Leaving that aside, I would like to show you how transform becomes really useful in the next section.
4. The problem, solved
It turns out that .transform()
can also be used in group by objects. What do
we do with that? Easy. We can now calculate the aggregate value, just like when
using .aggregate()
, and then join it back to the index of the original
grouped by object. If we are calculating a sum
for every group, we then add
the result back to each index that corresponds to that group.
When grouping by purchase and calculating a sum, we would be then adding the sum back to every purchase item. Then, we can easily look at one purchase item and know both the purchase item’s value, as well as the total purchase value.
Let’s try it out then:
ts = df.groupby('purchase').value.transform('sum')
ts.to_frame()
Output:
item_id |
value |
---|---|
0 | 377 |
1 | 213 |
2 | 329 |
… | … |
97 | 377 |
98 | 398 |
99 | 241 |
Instead of directly calling .transform()
on our well-known and beloved
DataFrame, we first group by the purchase
ID column. Since there are
approximately 30 purchases, this creates approximately 30 groups.
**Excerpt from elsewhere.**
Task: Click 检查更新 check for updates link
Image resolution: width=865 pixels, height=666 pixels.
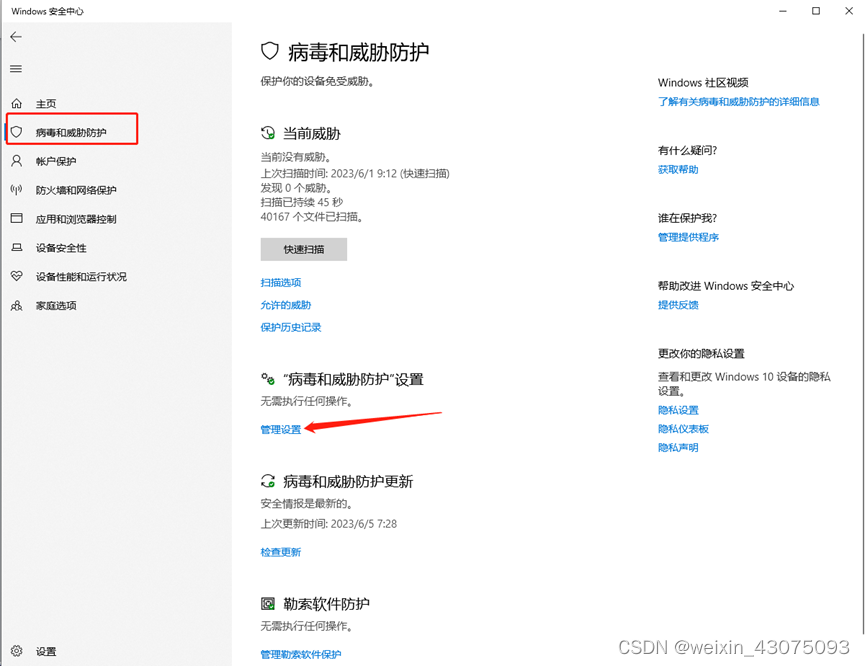Action: pos(281,552)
Then, for each group we calculate the sum in the .transform('sum')
call and
directly join that value back to the index used before the .groupby()
call.
We can now easily that value back to our original DataFrame:
df.join(ts, rsuffix='_total')
Output:
item_id |
date |
category |
value |
customer |
purchase |
value_total |
---|---|---|---|---|---|---|
0 | 2017-01-05 | Magazine | 18 | 5 | 4 | 377 |
1 | 2017-01-16 | Beverage | 70 | 7 | 26 | 213 |
2 | 2017-01-07 | Food | 72 | 1 | 29 | 329 |
… | … | … | … | … | … | … |
97 | 2017-01-30 | Beverage | 41 | 6 | 4 | 377 |
98 | 2017-01-18 | Magazine | 84 | 10 | 3 | 398 |
99 | 2017-01-08 | Food | 12 | 4 | 13 | 241 |
Even more exciting, we can perform the same calculation that we have performed
before, and achieve what required an extra .join()
before.
df.assign(
value_pct=(
df.value /
ts *
100
)
).round(2)
Output:
item_id |
date |
category |
value |
customer |
purchase |
value_pct |
---|---|---|---|---|---|---|
0 | 2017-01-05 | Magazine | 18 | 5 | 4 | 4.77 |
1 | 2017-01-16 | Beverage | 70 | 7 | 26 | 32.86 |
2 | 2017-01-07 | Food | 72 | 1 | 29 | 21.88 |
… | … | … | … | … | … | … |
97 | 2017-01-30 | Beverage | 41 | 6 | 4 | 10.88 |
98 | 2017-01-18 | Magazine | 84 | 10 | 3 | 21.11 |
99 | 2017-01-08 | Food | 12 | 4 | 13 | 4.98 |
That wasn’t so bad, was it? Let’s see what we can take away from today’s article
In the end, we were able to avoid one unpleasant .join()
call and have made
the intent behind our summation a lot clearer. And if you want to improve the
comprehensibility of your IPython notebooks, clear intent, terseness and
readability are king.
5. Summary
With .transform()
in our toolbox, we’ve acquired yet another useful tool for
Data Analysis. It’s always a delight to dig in the Pandas documentation to find
out what other delights this great library has to offer. I hope to be able to
write even more articles about obscure niches in the Pandas API and surprise
you with one or two things that neither of us knew about.